#### Exercise instructions
Can you rewrite the rows from the line containing "This screenshot has width=1280, height=797." through the end of the rows, changing "screenshot" to "capture" and leaving everything else as it is? Omit the pictures from your answer.

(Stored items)
※
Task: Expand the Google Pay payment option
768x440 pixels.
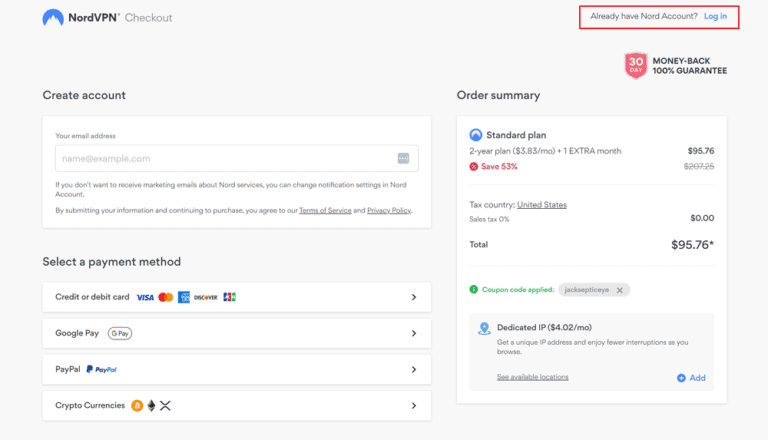Action: click(x=414, y=333)
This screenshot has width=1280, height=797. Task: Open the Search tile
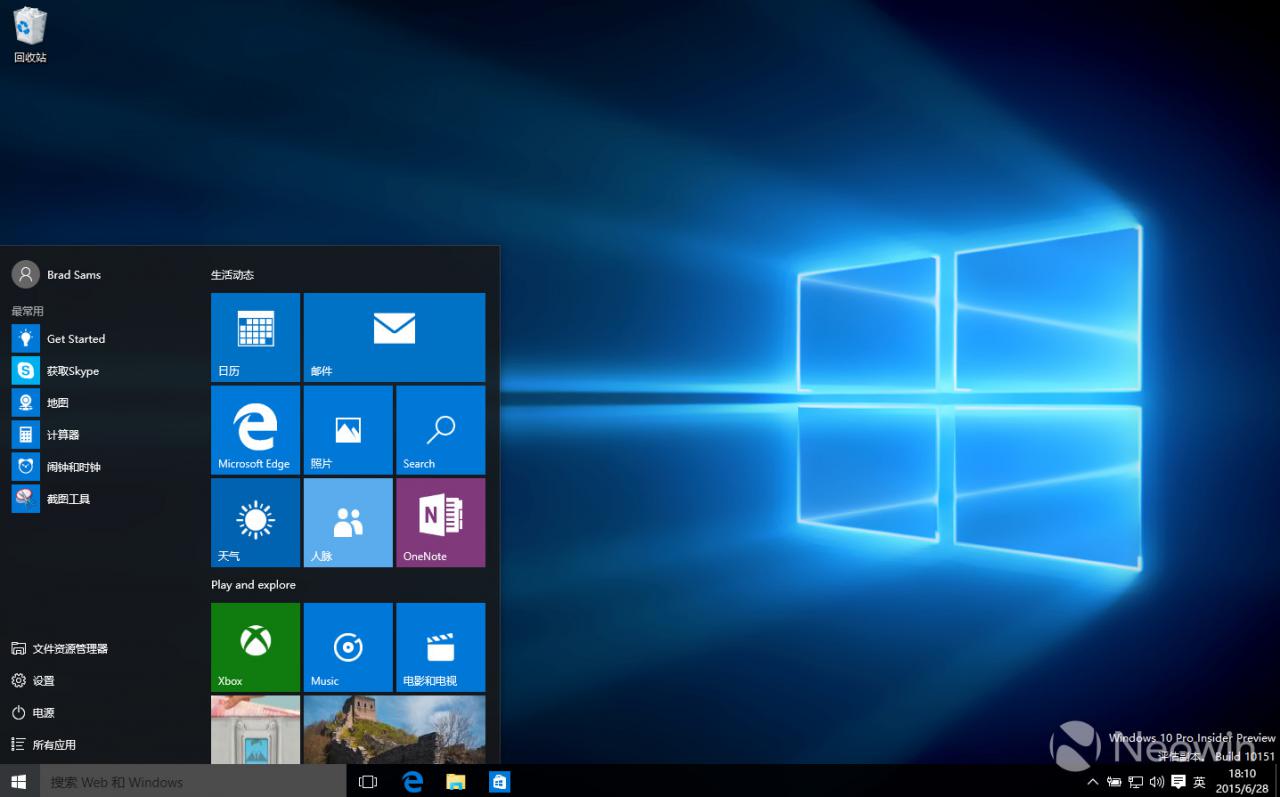coord(440,430)
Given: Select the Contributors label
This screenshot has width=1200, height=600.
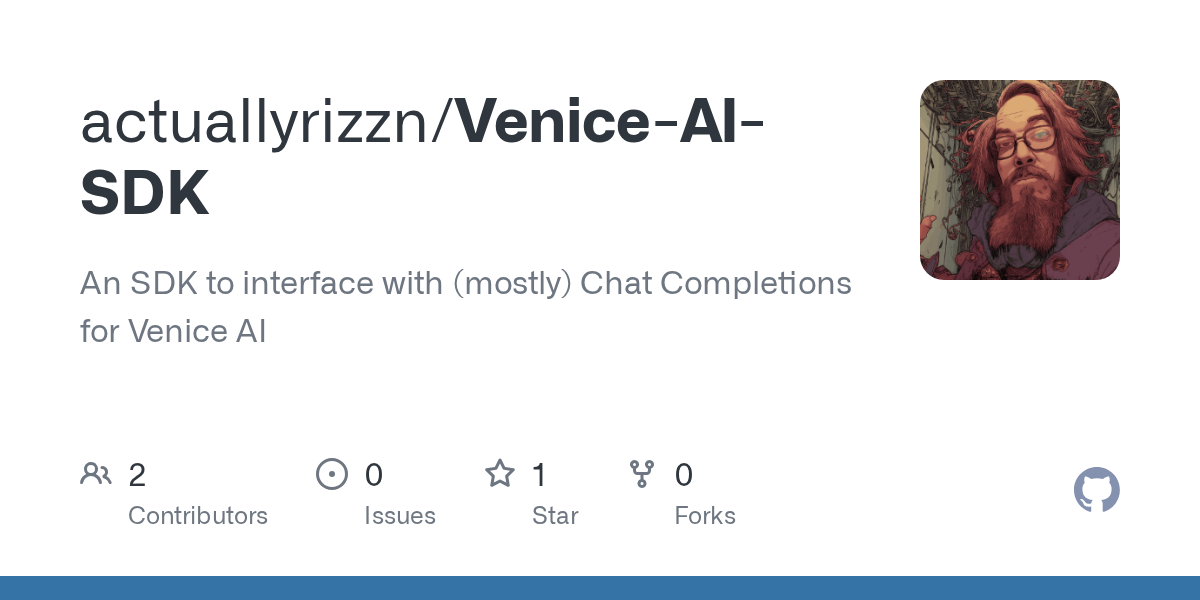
※
#### Exercise solution
This capture has width=1280, height=797. Task: Open the Search tile
coord(440,430)
Given: Select the Contributors label
This capture has width=1200, height=600.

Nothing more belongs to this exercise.